Start of Material provided

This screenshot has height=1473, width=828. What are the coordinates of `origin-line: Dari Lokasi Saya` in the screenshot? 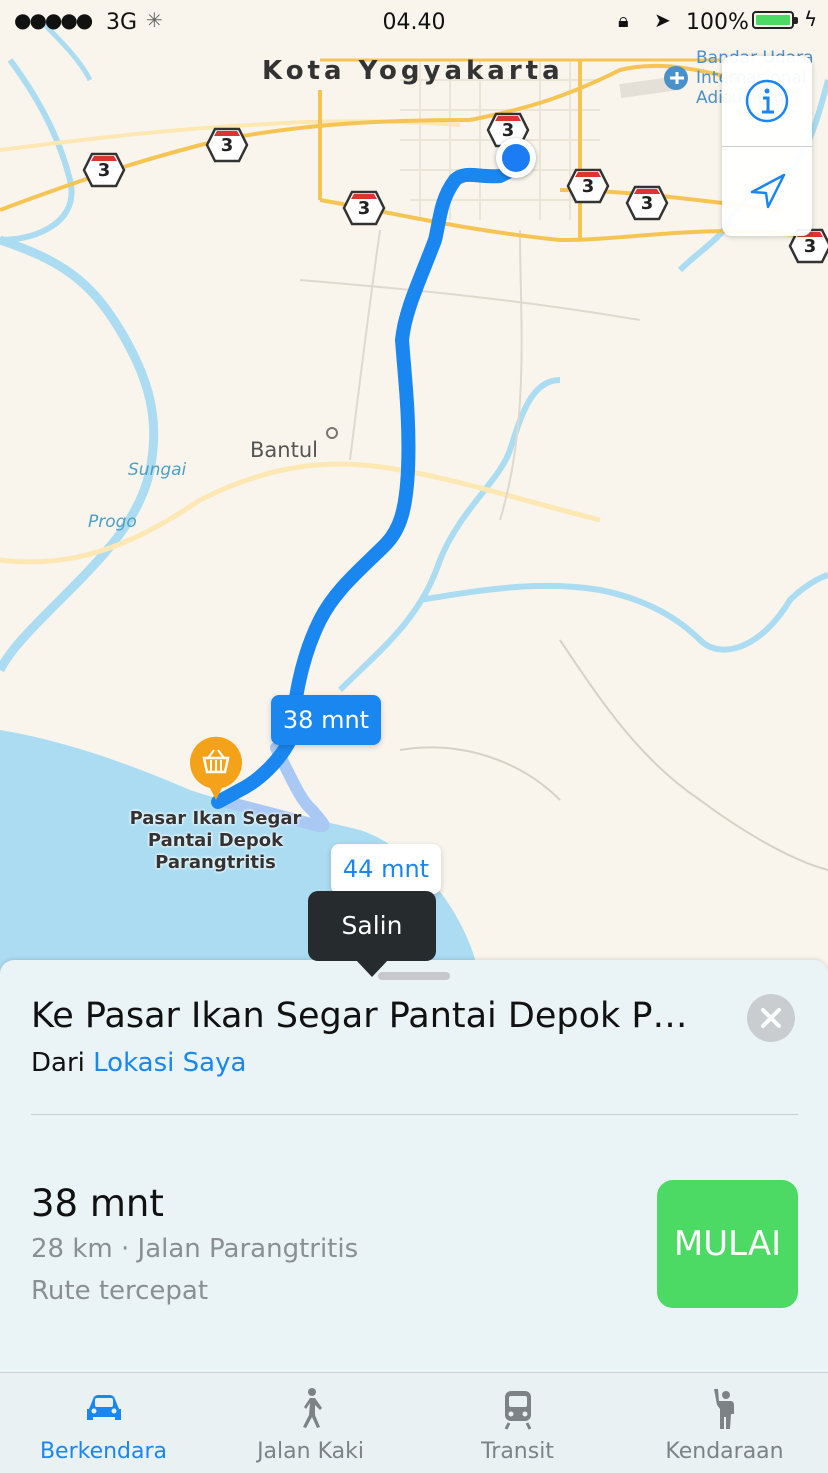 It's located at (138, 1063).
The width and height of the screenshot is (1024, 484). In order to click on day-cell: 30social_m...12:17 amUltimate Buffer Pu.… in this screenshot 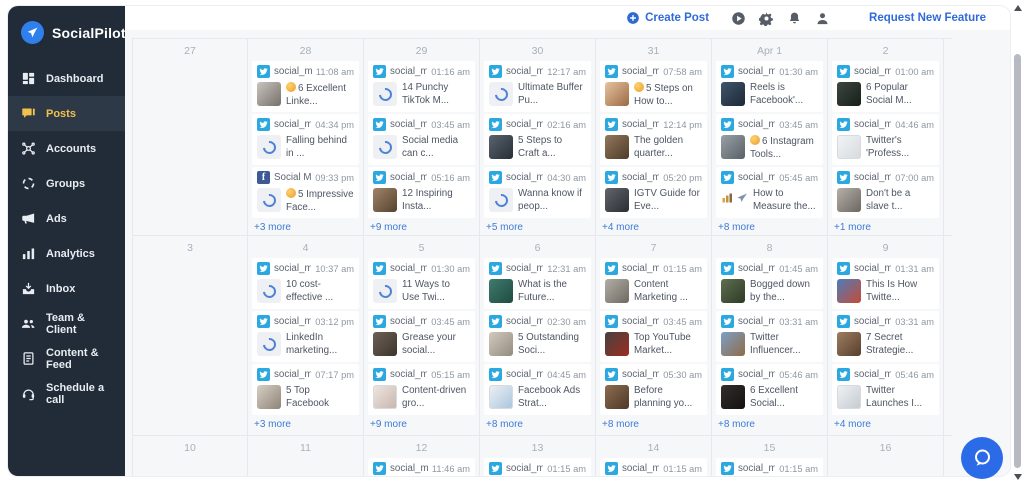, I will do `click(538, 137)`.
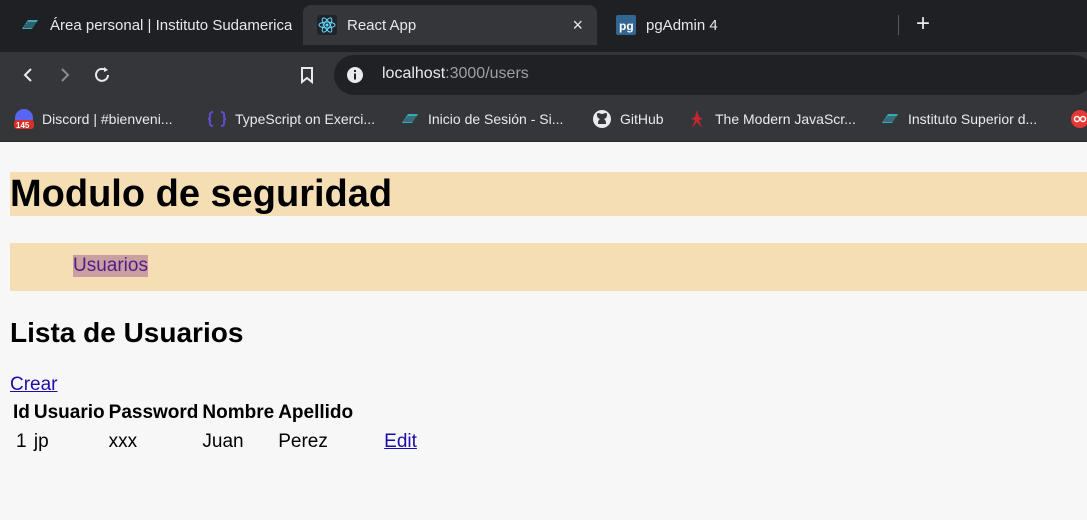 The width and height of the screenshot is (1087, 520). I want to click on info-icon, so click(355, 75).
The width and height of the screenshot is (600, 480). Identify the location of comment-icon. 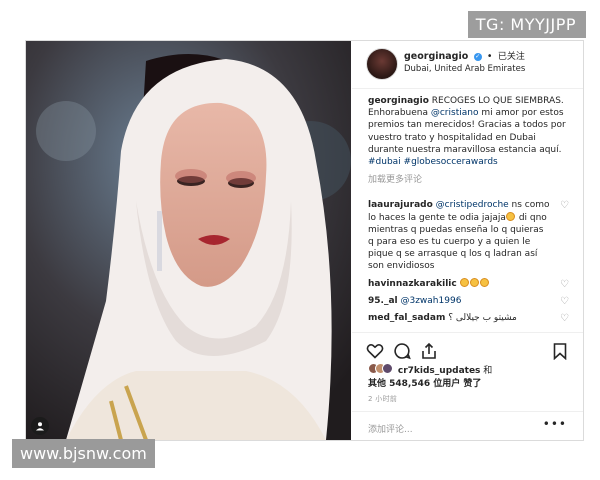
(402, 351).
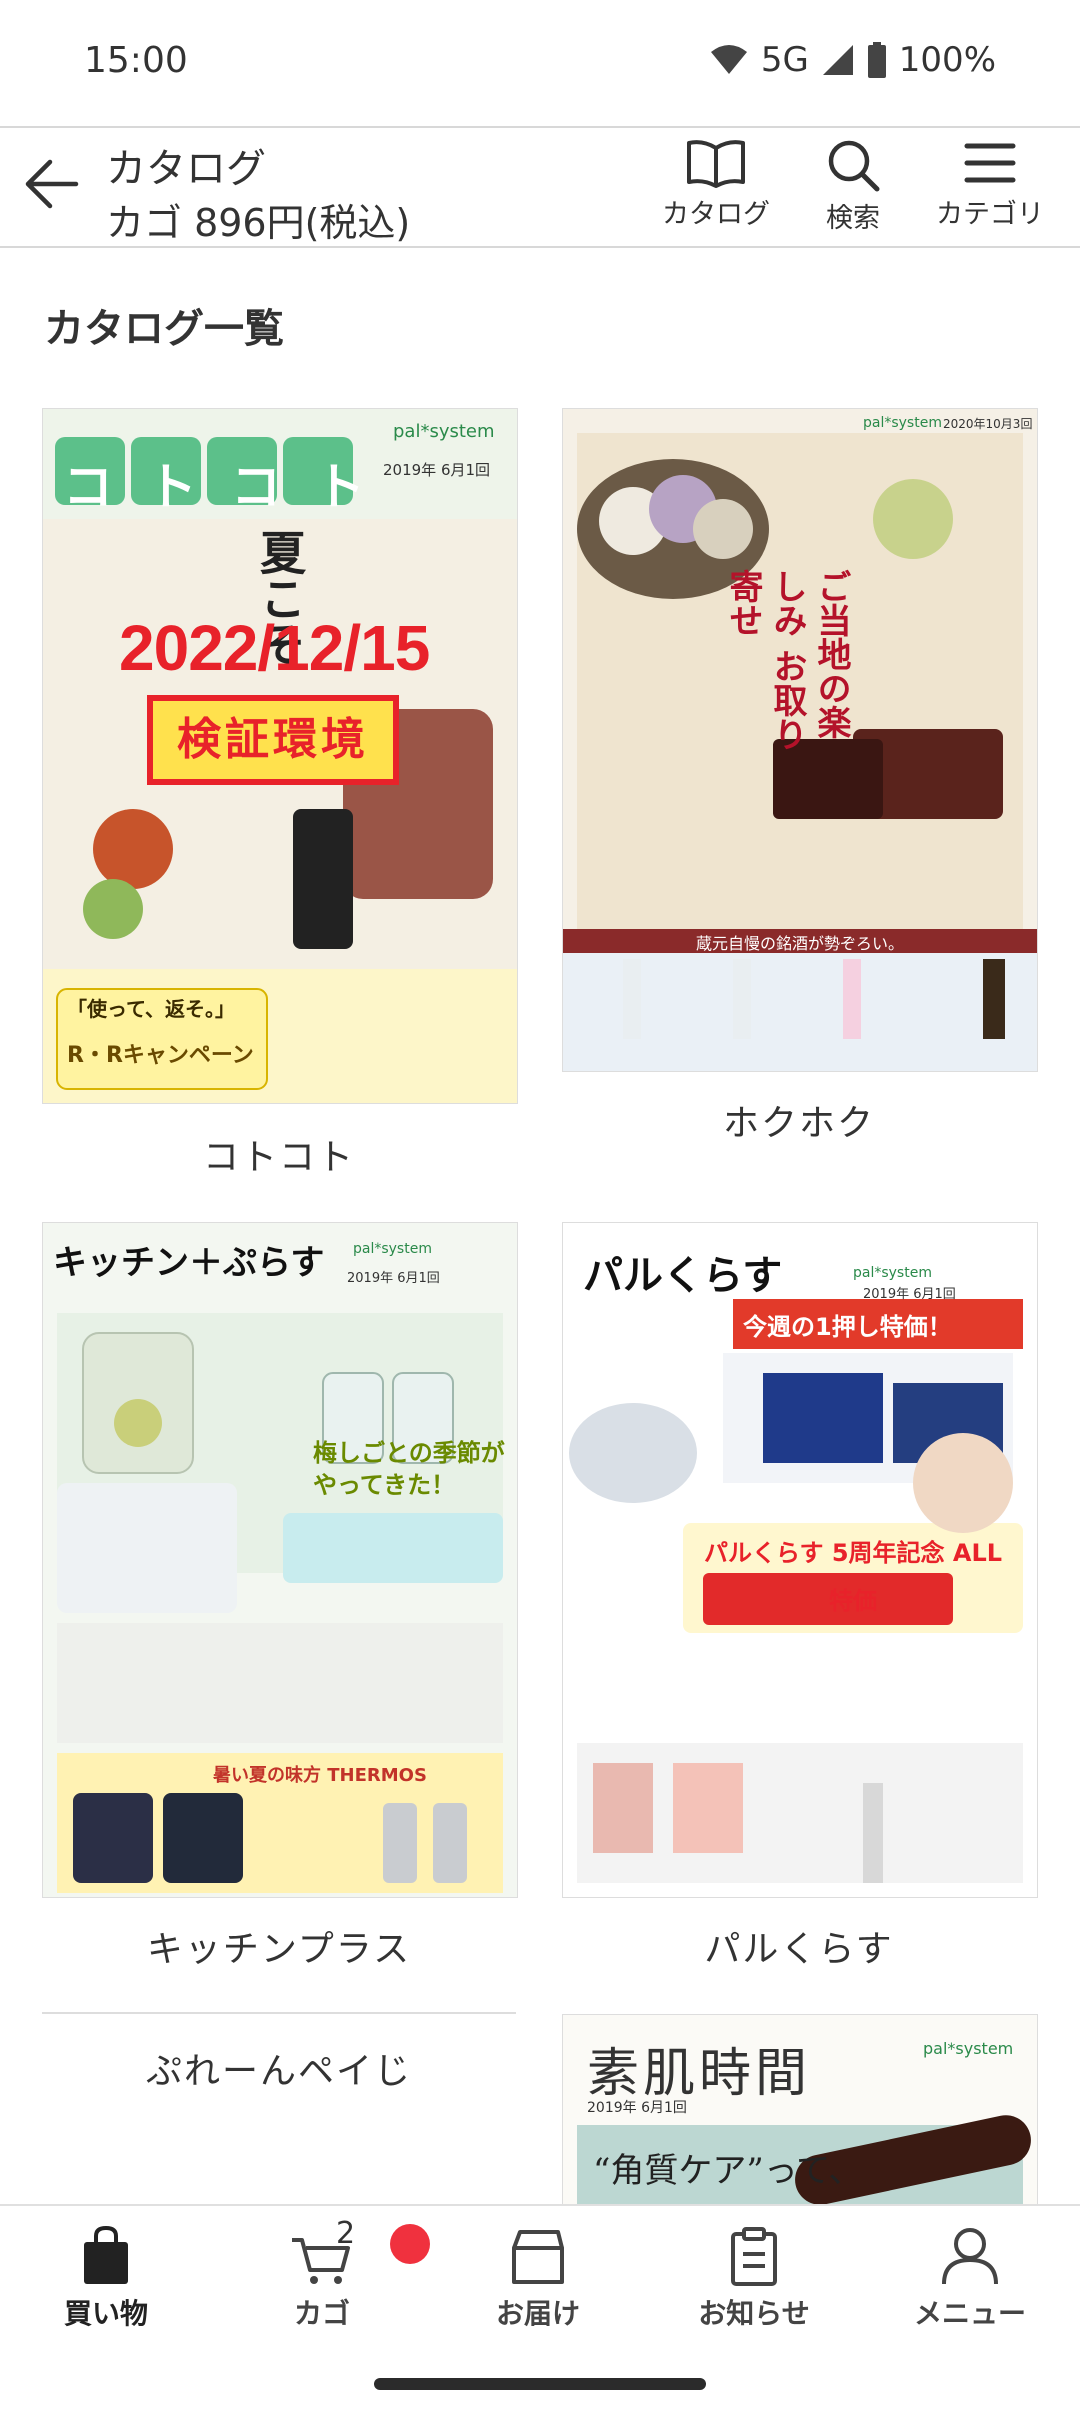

End of Material provided

**Work request:** Rewrite the lines from the one containing "The width and height of the screenshot is (600, 480)." through the last line, both included, replacing "location" with "position" and leaving everything else unchanged. Omit the pictures from your answer.

**Solution to the problem:**
The width and height of the screenshot is (600, 480). Identify the position of comment-icon. 
(402, 351).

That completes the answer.